I couldn’t help grinning at that image. My do-good, volunteer-addicted grandmother slapping people around for looking at me funny.
“I’m sorry, honey. I didn’t know what to do. I never knew how to help with the black part. I left it up to your grandpa, and I don’t suppose he did much either. I wish we’d done more. That’s why when Simon showed up and stuck around…” her voice trailed off.
I bit my lip, not wanting to think about Simon. “Remember when you gave me that black doll when I was a kid? That Cabbage Patchy thing.”
She groaned. “You hated it. You threw her in the garbage and pretended it was an accident.”
I bit my lip. “It was different from the other dolls girls were playing with.”
“So were you, I guess. Different.” She patted me as if I were a little dog or cat. “Maybe we should have moved to a place where there are more kids like you. More mixed couples with kids.”
I held my breath, overwhelmed. She’d never said anything like that to me before. Never.
“Well, Grandpa loved Tadita.” Washington was in Grandpa’s blood, he’d said. Especially the wide-open spaces right outside our town. We spent a lot of time hiking the mountains, and even now when I needed to put my life in perspective, a trip to the mountains with a pair of hiking boots did wonders. I should have hiked instead of going to Marnie’s stupid party.
“Grandpa knew as much as I did about being black or African American or whatever the polite term is these days. I don’t know why I thought he’d be any better at explaining than me.”
I smirked. “Well, he made sure I had a great background in blues history. And he got me lots of CDs. Even though he ended up teaching me rock and roll.” I glanced over at my guitar leaning against the wall and the posters of white rock-and-roll stars on my walls. Something else I loved that set me apart from the few black kids I knew in Tadita.

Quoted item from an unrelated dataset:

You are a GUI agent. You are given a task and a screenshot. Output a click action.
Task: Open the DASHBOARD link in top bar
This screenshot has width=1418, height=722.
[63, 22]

Grandma reached up to cover her smile. The skin on her hand was thin and spotted. “He tried. We both tried.” She lowered her hand, her smile gone. “But really, what did we know about anything?”

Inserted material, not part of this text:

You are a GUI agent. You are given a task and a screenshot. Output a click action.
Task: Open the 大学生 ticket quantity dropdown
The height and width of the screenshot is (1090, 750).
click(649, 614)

“Grandpa was my dad,” I said. “In the ways that mattered.”
“I know, sweetie
.” She sighed. “Is that what’s causing problems with you and Simon? That he’s sticking around for the baby? And the man that fathered you didn’t?”
My nostalgic feelings vanished. My headache returned full force. “That has nothing to do with it, Grandma. Trust me.”
She took a deep breath and blew it out. It disappeared like a note fading out.
“Try reaching out to Simon. He’s a good man. He’s good with you.” She stood. “And don’t you dare go out and get drunk again. There’d better not be a next time. Not until you’re thirty.”
She shook a finger at me. “Now. You go have a shower and clean yourself off, and then go and meet your mom for dinner.”
***
Pasta de Resistance buzzed with life. The smell of Italian food and spices mingled with the noise, making my head ring and my stomach queasy. Usually I loved the atmosphere, the loud music, and the clanking sounds of the restaurant, but tonight it was too much.
I stared across the red-checkered tablecloth at Mom’s bloated stomach. It poked out of her loose maternity dress. I’d thought she’d pull off pregnant better. Her normally glowing skin was blotchy. She looked puffy and uncomfortable. Her disposition wasn’t exactly radiant either.
Mom used the back of her hand to wipe sweat off her brow and then glanced at her watch for about the hundredth time. “I can’t believe Simon. He’s always late. I told him 6:30, and it’s quarter to seven already.” She glanced around as if she was about to cry.
Her moods were getting darker as her stomach got bigger. She didn’t usually complain about Simon.
I picked up a glass of water and took a sip. “He’s not that late,” I said and put my glass down.
Secretly I wished he’d leave us waiting all night long. I envisioned him disappearing into thin air, like one of those men who go out one night to buy a pack of cigarettes and never return. Too bad Simon didn’t smoke.
“What would you do if Simon didn’t want the baby?” I asked.
“What?” her eyes flashed. “What are you talking about? Did he say something to you?”